Exactly reproduce the lines from the one holding "Image resolution: width=1152" through the final line of the listing below, with both ends included and nothing else.
** Extracted records follows **
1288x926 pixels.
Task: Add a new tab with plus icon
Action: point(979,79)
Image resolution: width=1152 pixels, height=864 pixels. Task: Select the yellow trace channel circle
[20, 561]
** End of Extracted records **
• _Written solution_
Image resolution: width=1152 pixels, height=864 pixels. Task: Select the yellow trace channel circle
[20, 561]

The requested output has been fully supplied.